Essential bread baking accessories
Whether you’re a newbie baking bread for the very first time or an expert who makes it every week, here are some essential bread baking accessories that will make baking bread so much quicker, easier and more fun!
|Quality stand mixer||Dough hook||XL mixing bowl for rising dough|
|Loaf Tin||Active dry yeast||Baking thermometer|
The Only Healthy Whole Wheat Bread Recipe You’ll Ever Need
- 2 cups warm water 110F-120F / 43C-49C
- 3 tablespoon brown sugar
- 1 tablespoon active dry yeast
- 2 teaspoons salt
- 2 tablespoons olive oil + extra for greasing
- 1 medium egg at room temperature
- 1 tablespoon lemon juice
- 3 cups whole wheat flour
- 3 cups all-purpose flour
- butter for greasing
- In the bowl of your electric mixer, stir together the water and brown sugar. Whisk in the yeast and cover the bowl with a cloth so the contents are in the dark. Leave to bloom for 15 minutes.
- When the yeast has bloomed, stir in the salt, olive oil, egg and lemon juice until everything is blended together.
- Stir in the whole wheat flour then cover the bowl with a cloth again and leave to soak for 30 minutes.
- When the whole wheat flour has absorbed a lot of the liquid, stir the all-purpose flour into the bowl. Knead with the dough hook attachment for 7 minutes, until you’ve got a strong dough. You might have to add more warm water or all-purpose flour to get the right texture.
- Rub a little oil on the inside of a large bowl and drop the dough into it. Tightly cover the bowl with plastic wrap and leave to rise somewhere warm for 45-55 minutes, or until doubled in size.
- Punch the dough down and leave it to rise, covered, for another 45-55 minutes, or until doubled in size.
- Preheat the oven to 350F/175C and generously grease 2- 4″ x 8″/10cm x 20cm loaf pans with butter.
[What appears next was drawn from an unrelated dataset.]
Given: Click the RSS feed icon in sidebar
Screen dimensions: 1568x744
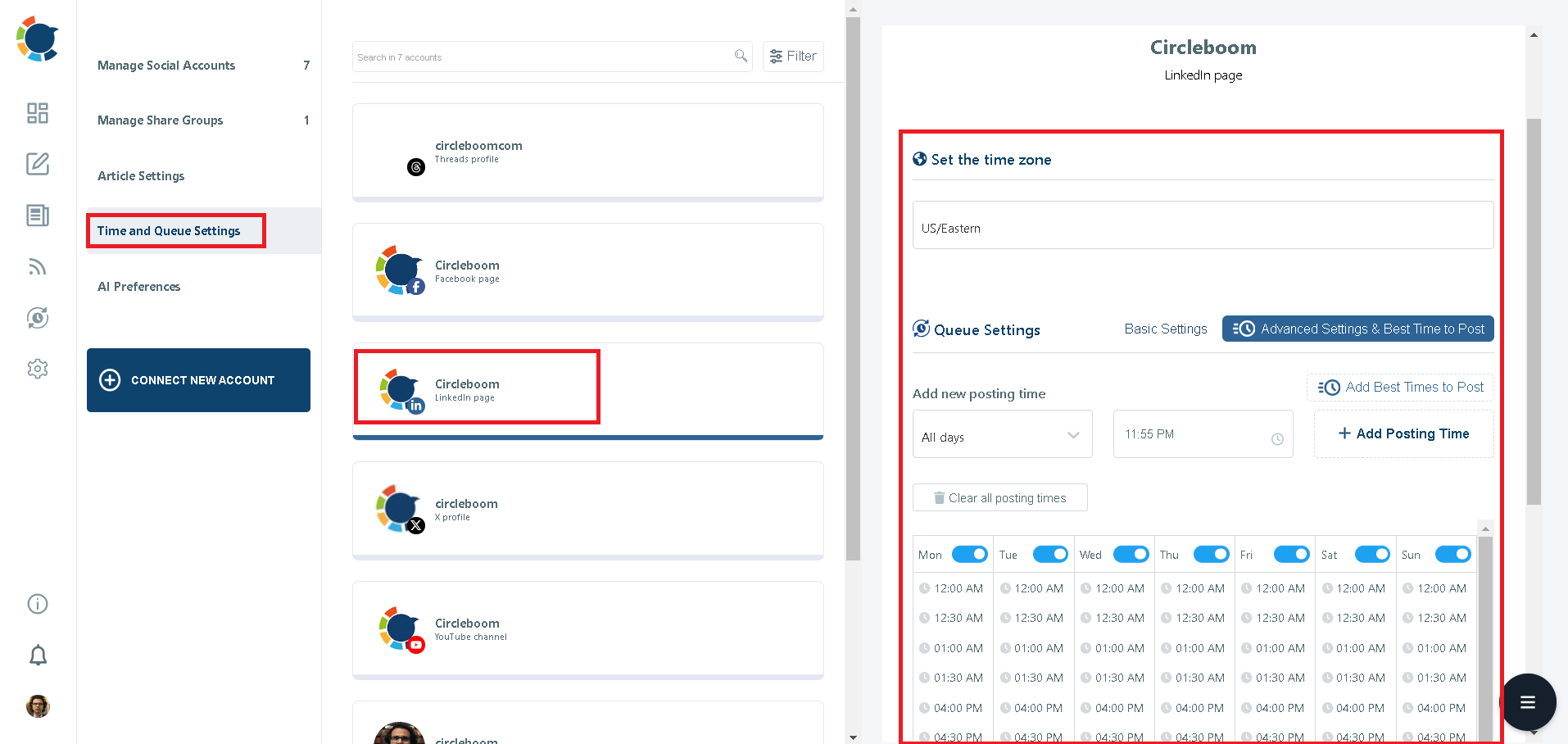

Punch the dough down again and evenly divide into 2. It’s a good idea to use a set of scales for accuracy.
- Form each piece of dough into a loaf-shape (here’s a short video tutorial that shows you how) and place them inside the loaf pans.
- Lightly cover the loaves with a cloth and leave to rise in a warm place for 20 minutes, or until the tops of the loaves are poking 1 inch / 2.5cm above the sides of the tin.
- Bake the risen loaves in the preheated oven for around 40 minutes, until the tops are a dark golden brown and you hear a hollow noise when you tap the bottoms of the loaves.
- Remove the loaves from the baking pans and leave to cool to room temperature on a wire rack before slicing.